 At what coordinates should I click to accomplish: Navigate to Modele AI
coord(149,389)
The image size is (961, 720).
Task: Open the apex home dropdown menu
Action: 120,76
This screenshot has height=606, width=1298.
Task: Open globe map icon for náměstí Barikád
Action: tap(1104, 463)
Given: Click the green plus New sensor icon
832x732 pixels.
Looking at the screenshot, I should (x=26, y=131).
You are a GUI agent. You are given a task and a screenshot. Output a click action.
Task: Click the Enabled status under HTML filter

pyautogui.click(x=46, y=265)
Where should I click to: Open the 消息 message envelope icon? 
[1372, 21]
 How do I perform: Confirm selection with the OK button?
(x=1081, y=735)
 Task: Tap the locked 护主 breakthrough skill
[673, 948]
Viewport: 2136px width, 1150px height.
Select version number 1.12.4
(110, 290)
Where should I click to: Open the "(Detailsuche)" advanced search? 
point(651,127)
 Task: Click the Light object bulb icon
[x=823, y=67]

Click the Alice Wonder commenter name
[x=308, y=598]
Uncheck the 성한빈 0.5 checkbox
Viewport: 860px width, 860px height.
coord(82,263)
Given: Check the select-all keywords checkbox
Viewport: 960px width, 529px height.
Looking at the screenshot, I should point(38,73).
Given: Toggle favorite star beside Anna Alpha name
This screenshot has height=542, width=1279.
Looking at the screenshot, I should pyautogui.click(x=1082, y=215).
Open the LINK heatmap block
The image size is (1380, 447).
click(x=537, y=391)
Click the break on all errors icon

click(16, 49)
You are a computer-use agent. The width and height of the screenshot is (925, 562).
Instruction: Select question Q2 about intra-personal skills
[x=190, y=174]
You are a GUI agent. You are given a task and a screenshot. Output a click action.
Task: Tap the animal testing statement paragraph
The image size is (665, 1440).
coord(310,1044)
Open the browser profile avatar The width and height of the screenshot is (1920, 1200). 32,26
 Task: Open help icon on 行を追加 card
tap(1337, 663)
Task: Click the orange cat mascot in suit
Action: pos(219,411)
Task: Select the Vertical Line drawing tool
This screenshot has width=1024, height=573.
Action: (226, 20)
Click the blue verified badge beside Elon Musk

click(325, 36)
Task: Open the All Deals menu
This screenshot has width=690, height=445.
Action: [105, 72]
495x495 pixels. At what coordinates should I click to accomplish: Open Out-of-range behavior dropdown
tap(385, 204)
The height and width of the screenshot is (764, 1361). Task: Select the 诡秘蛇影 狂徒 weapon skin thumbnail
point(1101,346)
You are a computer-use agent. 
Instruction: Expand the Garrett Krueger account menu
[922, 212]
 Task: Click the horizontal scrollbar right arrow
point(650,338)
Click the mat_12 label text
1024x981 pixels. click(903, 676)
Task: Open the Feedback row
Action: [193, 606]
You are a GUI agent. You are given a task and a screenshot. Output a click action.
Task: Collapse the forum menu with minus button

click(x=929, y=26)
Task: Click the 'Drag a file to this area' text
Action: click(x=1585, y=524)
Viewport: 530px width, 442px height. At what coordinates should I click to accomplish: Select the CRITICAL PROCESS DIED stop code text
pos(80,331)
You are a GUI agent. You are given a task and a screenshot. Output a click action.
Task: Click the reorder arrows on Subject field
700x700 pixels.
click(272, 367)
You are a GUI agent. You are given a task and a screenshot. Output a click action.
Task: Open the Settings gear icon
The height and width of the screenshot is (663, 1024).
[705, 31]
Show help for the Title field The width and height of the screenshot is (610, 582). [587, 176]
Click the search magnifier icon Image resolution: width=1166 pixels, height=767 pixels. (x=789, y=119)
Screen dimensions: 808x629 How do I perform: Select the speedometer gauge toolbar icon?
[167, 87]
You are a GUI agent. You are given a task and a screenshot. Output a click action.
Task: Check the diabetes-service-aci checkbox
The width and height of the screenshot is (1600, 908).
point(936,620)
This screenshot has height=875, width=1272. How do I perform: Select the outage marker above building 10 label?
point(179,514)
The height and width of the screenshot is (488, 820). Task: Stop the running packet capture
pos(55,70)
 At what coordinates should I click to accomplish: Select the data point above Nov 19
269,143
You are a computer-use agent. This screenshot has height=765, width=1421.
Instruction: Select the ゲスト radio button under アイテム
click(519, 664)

★ ★ ★ ★

* [PROBLEM REQUIREMENTS]: Retype the items without changes, beginning with the first line and stopping after the line that contains "Looking at the screenshot, I should (x=26, y=131).".

* [EXERCISE SOLUTION]:
 At what coordinates should I click to accomplish: Navigate to Modele AI
coord(149,389)
The image size is (961, 720).
Task: Open the apex home dropdown menu
Action: 120,76
This screenshot has height=606, width=1298.
Task: Open globe map icon for náměstí Barikád
Action: tap(1104, 463)
Given: Click the green plus New sensor icon
832x732 pixels.
Looking at the screenshot, I should (x=26, y=131).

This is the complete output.